Oke.
Harusnya, sekarang ngebahas serial TV Humans, yang menurut jadwal
aslinya bakal tayang tanggal 6 Juni kemarin. Tapi, semakin lama, aku semakin
kurang sreg mau ngebahas itu. Nggak mood aja, hehe. Dan kebetulan tadi
malem nemu ide lain, jadi ya sudah. :3
:::
Teenlit yang
pertama kubaca dulu judulnya Knocked Out by My Nunga-nunga versi
terjemahan. Habis kubaca dalam dua jam, aku ngerasa ceritanya seru juga (walau
sekarang lupa); di samping cuma bisa baca di rumah sepupu karena jaraknya ke
rumah sendiri jauh. Bulan Oktober 2010, aku baru kesampaian baca teenlit
lokal—Be My Sweet Darling karangan Queen Soraya. Ceritanya so sweet
banget buat ukuran anak kelas dua SMP, sampe dibaca ulang sekitar tiga kali
ada.
Dari
situ, aku mulai beralih ke novel-novel Dyan Nuranindya. Karena belum tahu
urutannya, aku beli Cinderella Rambut Pink duluan, baru Canting
Cantiq. Ada sesuatu yang menarik dari cerita teenlit yang kubaca,
kisah cinta tokoh yang ingin diikuti, juga segala keruwetan dan masa lalu kelam
mereka. Pola dan tema yang diangkat mirip-mirip, tapi aku nggak bosen. Aku
lanjut beli Rahasia Bintang sama Dealova versi kover lama (yang
ilang, nggak dikembaliin, dan bikin galau tiap malam Minggu sampe sekarang
TwT). Setiap kata-kata, cerita, melekat banget di otak sampe nggak bisa lepas.

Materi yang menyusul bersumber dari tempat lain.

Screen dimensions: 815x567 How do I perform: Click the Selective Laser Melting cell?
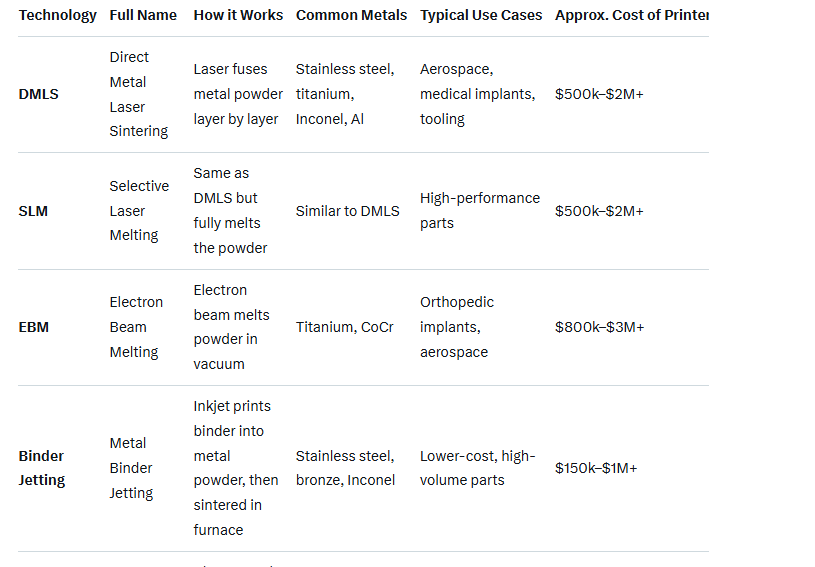coord(139,211)
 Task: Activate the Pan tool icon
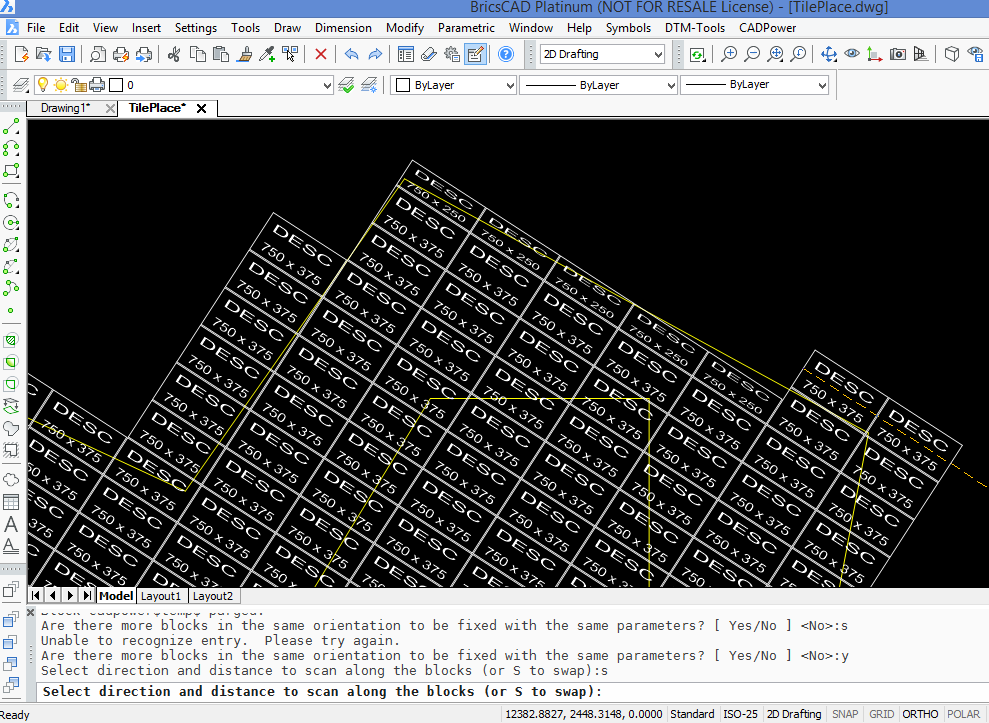coord(828,54)
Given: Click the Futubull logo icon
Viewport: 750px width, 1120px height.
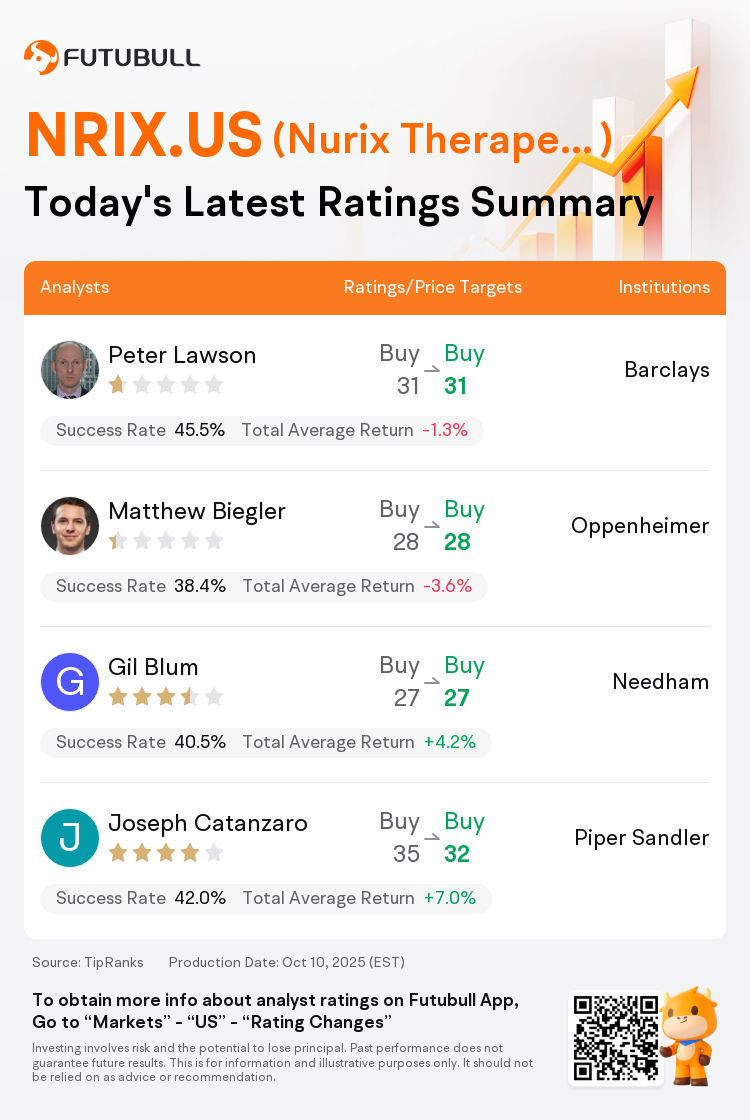Looking at the screenshot, I should point(41,57).
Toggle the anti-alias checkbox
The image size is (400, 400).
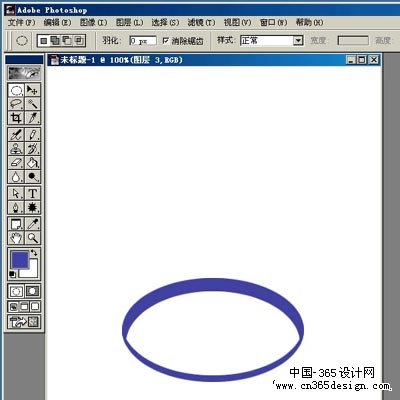[166, 41]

Aku juga beli Rock n Roll Onthel, walau belum sempat beli yang keempat,
wkwkwk.
Ada
satu teenlit yang cukup berkesan: Separuh Bintang-nya Evelyn
Kartika. Waktu itu, kayaknya novel ini novel teenlit paling tebel yang
pernah kubaca. Jalan ceritanya—lagi-lagi—unik (dan sekarang udah dianggep
klise). Cewek yang hancur karena kakaknya meninggal, disusul ibunya beberapa
bulan kemudian, terus diadopsi. Saudara angkatnya bad boy yang patah
hati gara-gara ditinggal keluar negeri sama temen masa kecilnya. Sedangkan si
cewek tokoh utama terjebak cinta segitiga antara si bad boy sama
sahabatnya sendiri. (Dan, plis, demi dewa-dewa bintang, aku nge-ship
Sha-sha—cewek yang keluar negeri—sama Aldo, sahabat cowoknya Ciya. ;w; As
you can see, I’m left hanging. Padahal udah berharap ada sekuelnya,
wkwkwk.)
Memang,
hal-hal yang disorot di dunia teenlit agak (atau bahkan bener-bener) khayali. I didn’t experience that
in my senior high schools, let alone nemu “tanpa mereka sadari,
ada sepasang mata yang melihat dari kejauhan”. Sering, kan, nemu adegan gitu di
novel teenlit? Percayalah, aku pernah nganggep adegan itu keren dan
misterius. Bahkan pernah bikin adegan serupa pas awal-awal nulis. Karena
penguntit macam itu jadi “kewajiban” tersendiri yang bikin pembaca penasaran—walau
sekarang kalo dipikir-pikir lagi, kok bisa ya aku mikir gitu. Hwhwhw.
Tetep
aja, ada rasa seru tersendiri tiap kali melahap bacaan-bacaan itu. Tadi malem
aku baca beberapa adegan di Be My Sweet Darling secara acak, dan gemes
sendiri lihat interaksi Marsha sama Bima. Padahal udah banyak, kan, plot benci
jadi cinta, si cewek judes cowoknya nyebelin. Ya tapi karena ini teenlit
lokal pertama yang bikin jatuh hati, my heart never cease to devour it.
Karena teenlit
juga, aku jadi tetep bisa baca genre petualangan (Eiffel, Tolong!-nya
Clio Freya sampe seri ketiga, dan masih nunggu buku keempat sampe sekarang)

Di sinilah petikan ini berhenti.